▸ **Set problem**
Select and copy each line in the records below that contains the string "Viewport".

··· Input rows ···

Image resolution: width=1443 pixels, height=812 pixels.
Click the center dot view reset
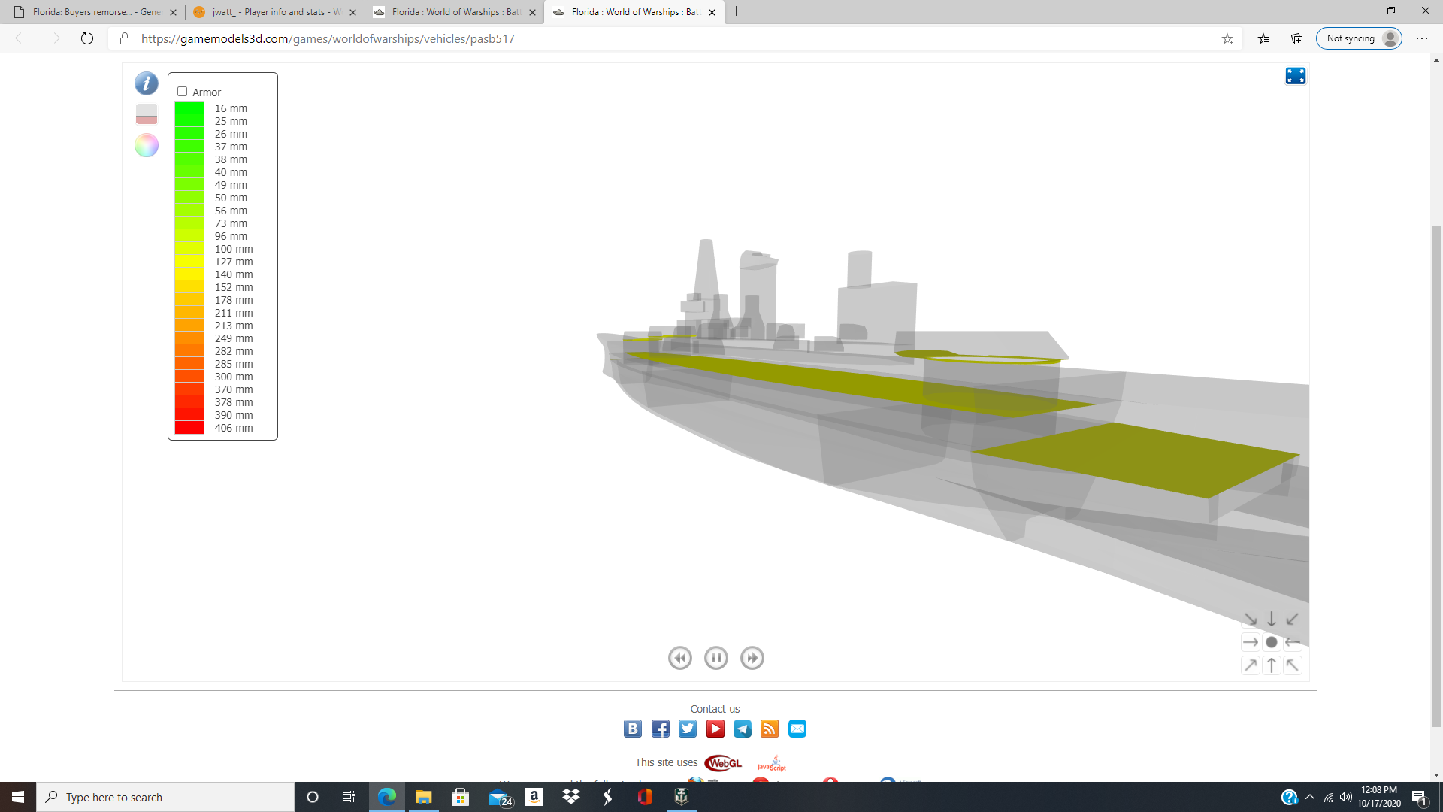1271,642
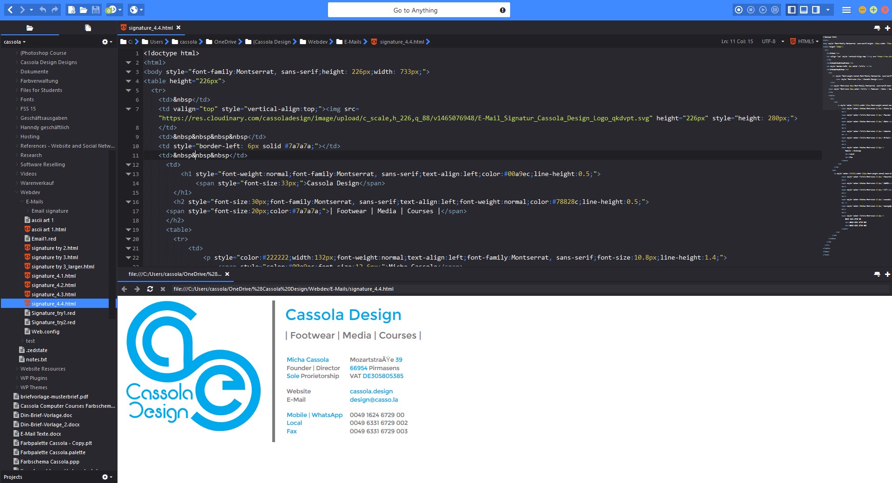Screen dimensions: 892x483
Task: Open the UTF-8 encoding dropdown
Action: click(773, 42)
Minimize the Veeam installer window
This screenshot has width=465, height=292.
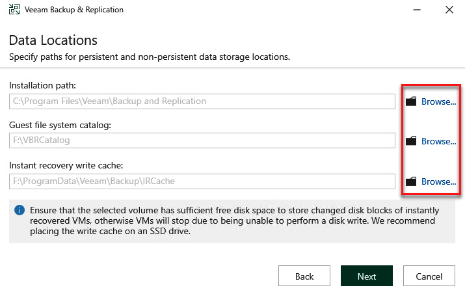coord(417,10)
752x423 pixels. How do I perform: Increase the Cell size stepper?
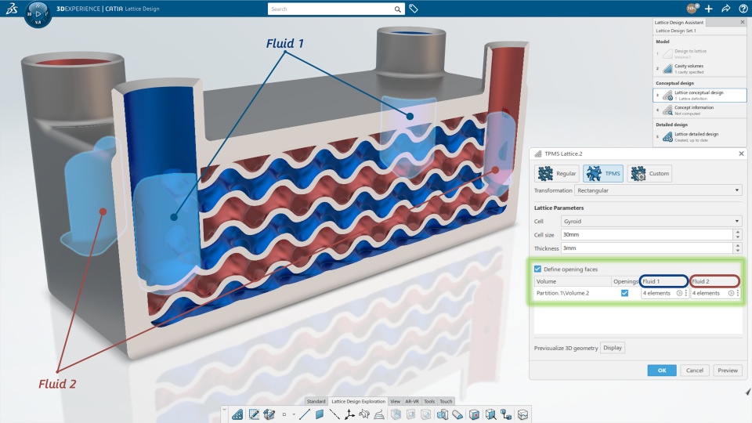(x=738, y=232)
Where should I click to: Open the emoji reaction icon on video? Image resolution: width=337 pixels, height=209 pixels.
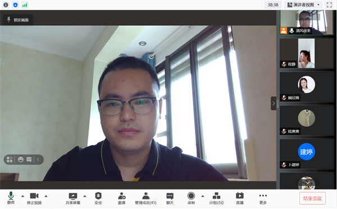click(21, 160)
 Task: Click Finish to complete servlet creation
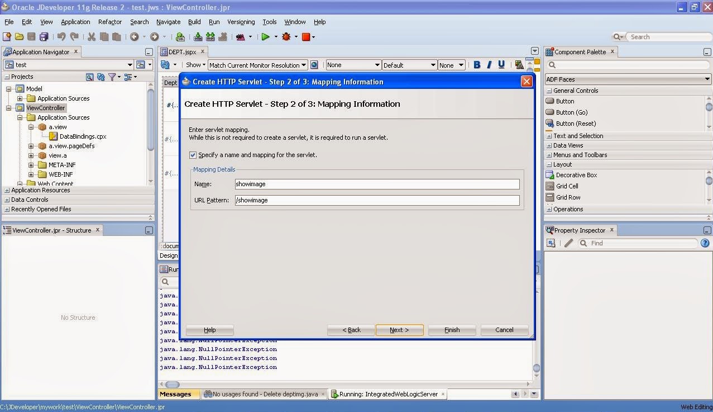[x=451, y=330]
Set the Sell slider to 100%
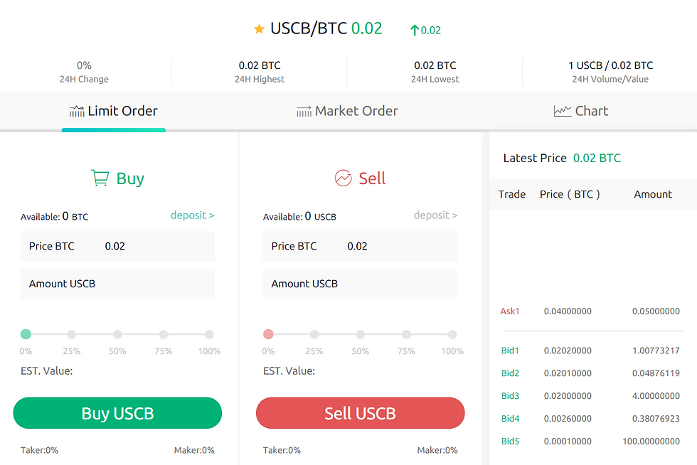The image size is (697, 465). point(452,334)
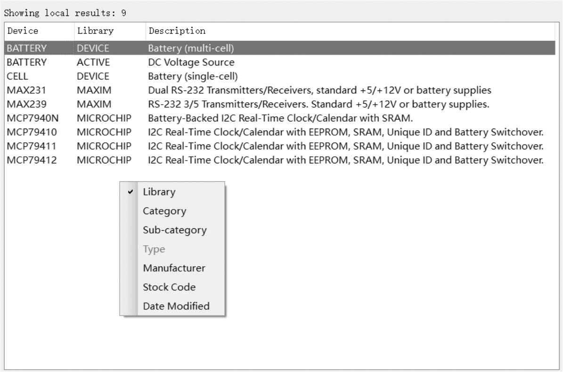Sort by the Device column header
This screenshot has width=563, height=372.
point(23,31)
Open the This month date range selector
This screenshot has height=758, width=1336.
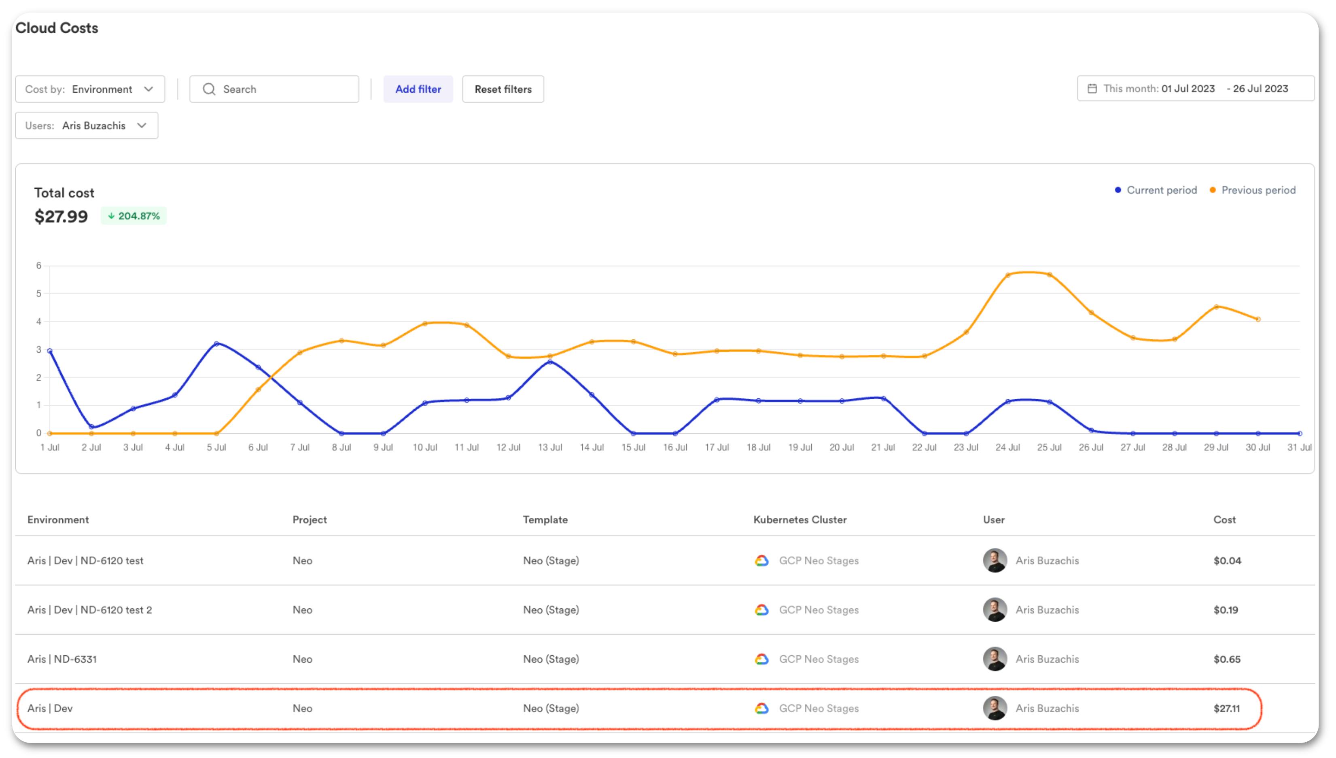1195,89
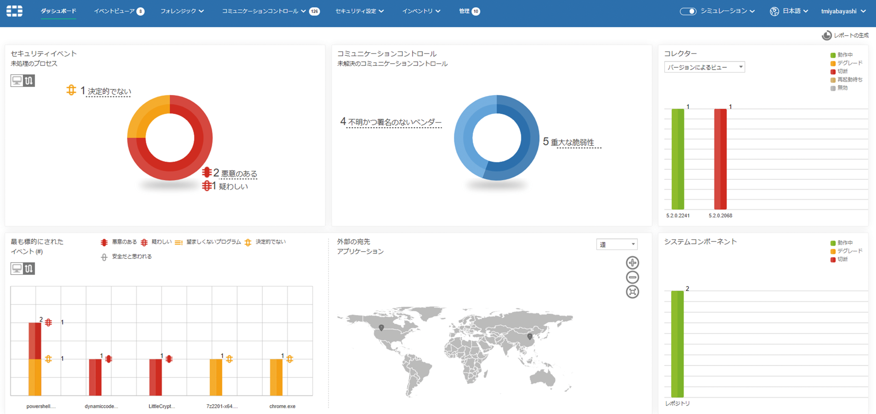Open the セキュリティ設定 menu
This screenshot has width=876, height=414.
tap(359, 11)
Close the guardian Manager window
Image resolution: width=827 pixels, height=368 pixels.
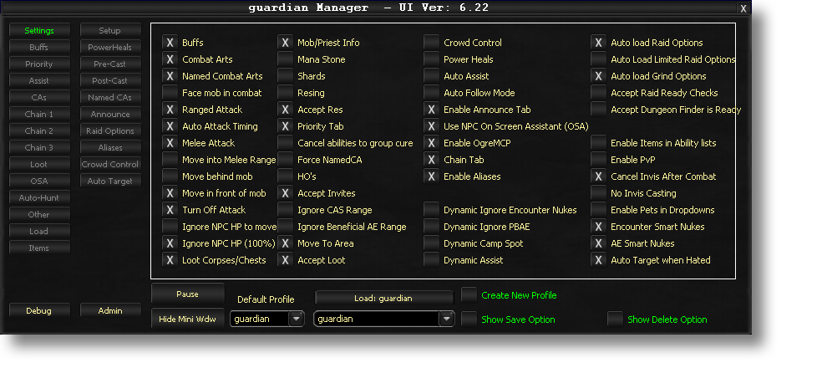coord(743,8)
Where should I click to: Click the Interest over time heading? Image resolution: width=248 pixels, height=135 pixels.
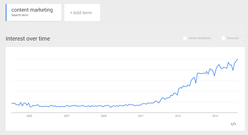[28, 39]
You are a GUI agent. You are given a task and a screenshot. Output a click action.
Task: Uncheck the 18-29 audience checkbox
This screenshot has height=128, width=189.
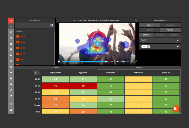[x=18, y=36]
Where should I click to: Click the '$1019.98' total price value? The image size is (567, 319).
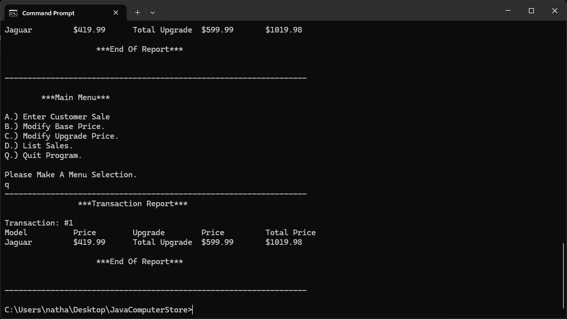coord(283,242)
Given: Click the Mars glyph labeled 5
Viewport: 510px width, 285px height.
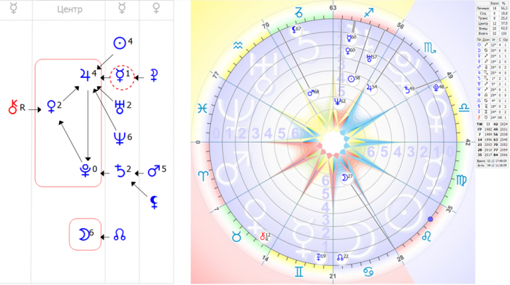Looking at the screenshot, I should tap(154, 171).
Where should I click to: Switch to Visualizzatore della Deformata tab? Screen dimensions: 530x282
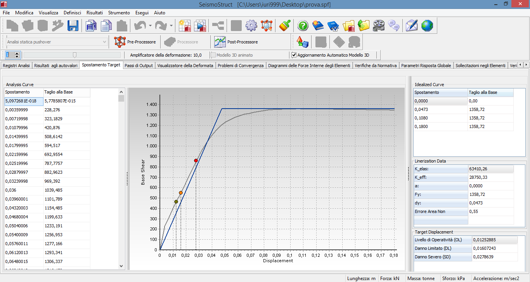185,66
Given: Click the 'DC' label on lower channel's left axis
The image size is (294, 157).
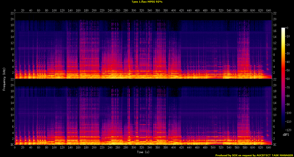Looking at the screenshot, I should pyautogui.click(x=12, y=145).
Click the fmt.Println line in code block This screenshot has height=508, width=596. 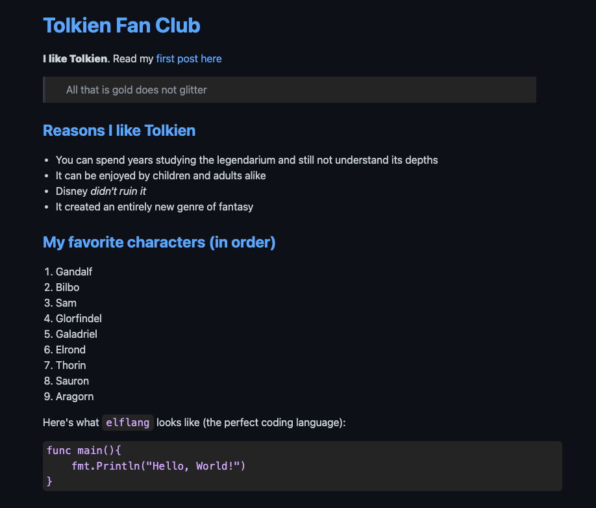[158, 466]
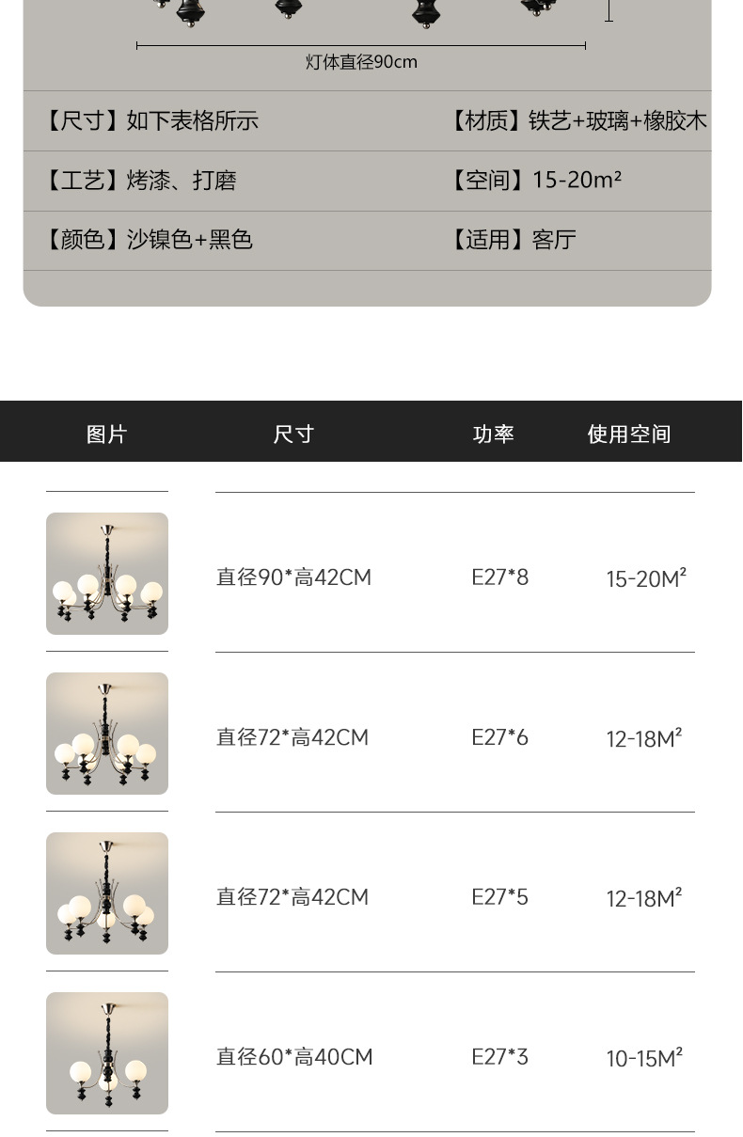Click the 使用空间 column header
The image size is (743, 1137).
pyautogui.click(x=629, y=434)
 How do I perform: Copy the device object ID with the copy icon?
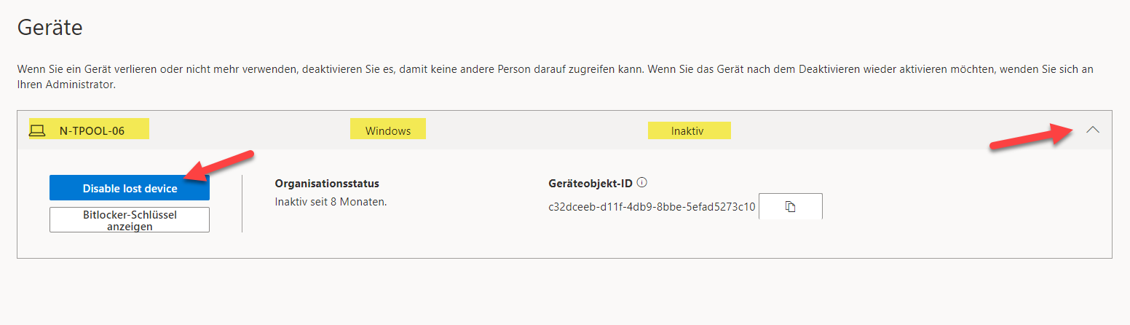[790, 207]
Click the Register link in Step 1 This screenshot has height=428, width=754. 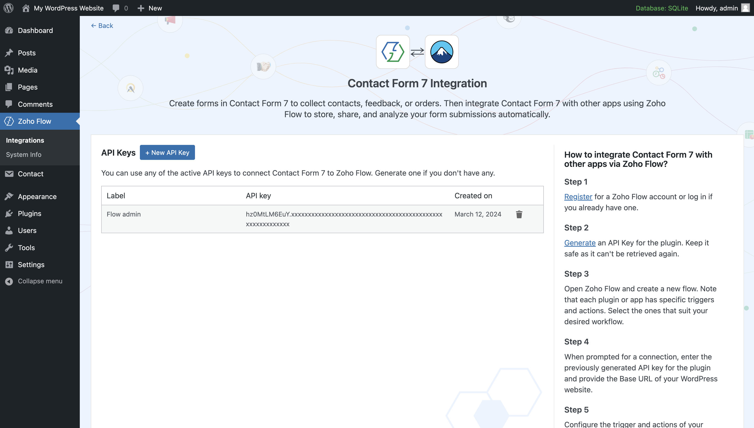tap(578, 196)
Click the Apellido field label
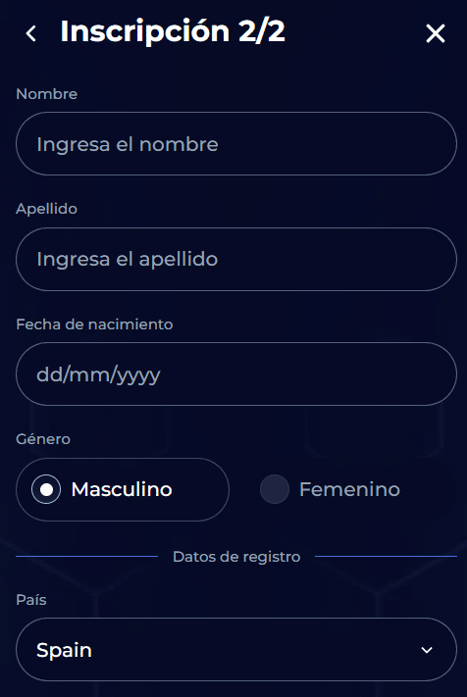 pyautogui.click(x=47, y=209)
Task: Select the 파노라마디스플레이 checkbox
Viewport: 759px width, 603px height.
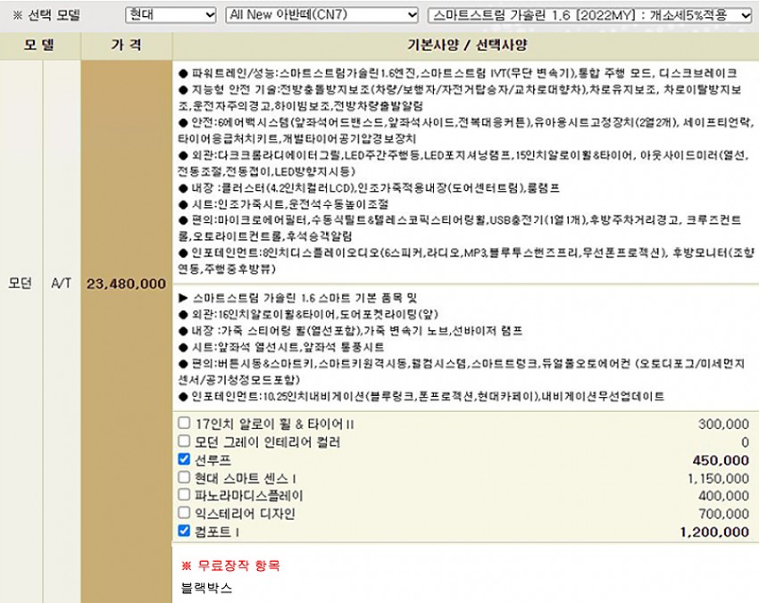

···

▸ **Answer to the problem**
Viewport: 510px width, 285px height.
Viewport: 759px width, 603px height.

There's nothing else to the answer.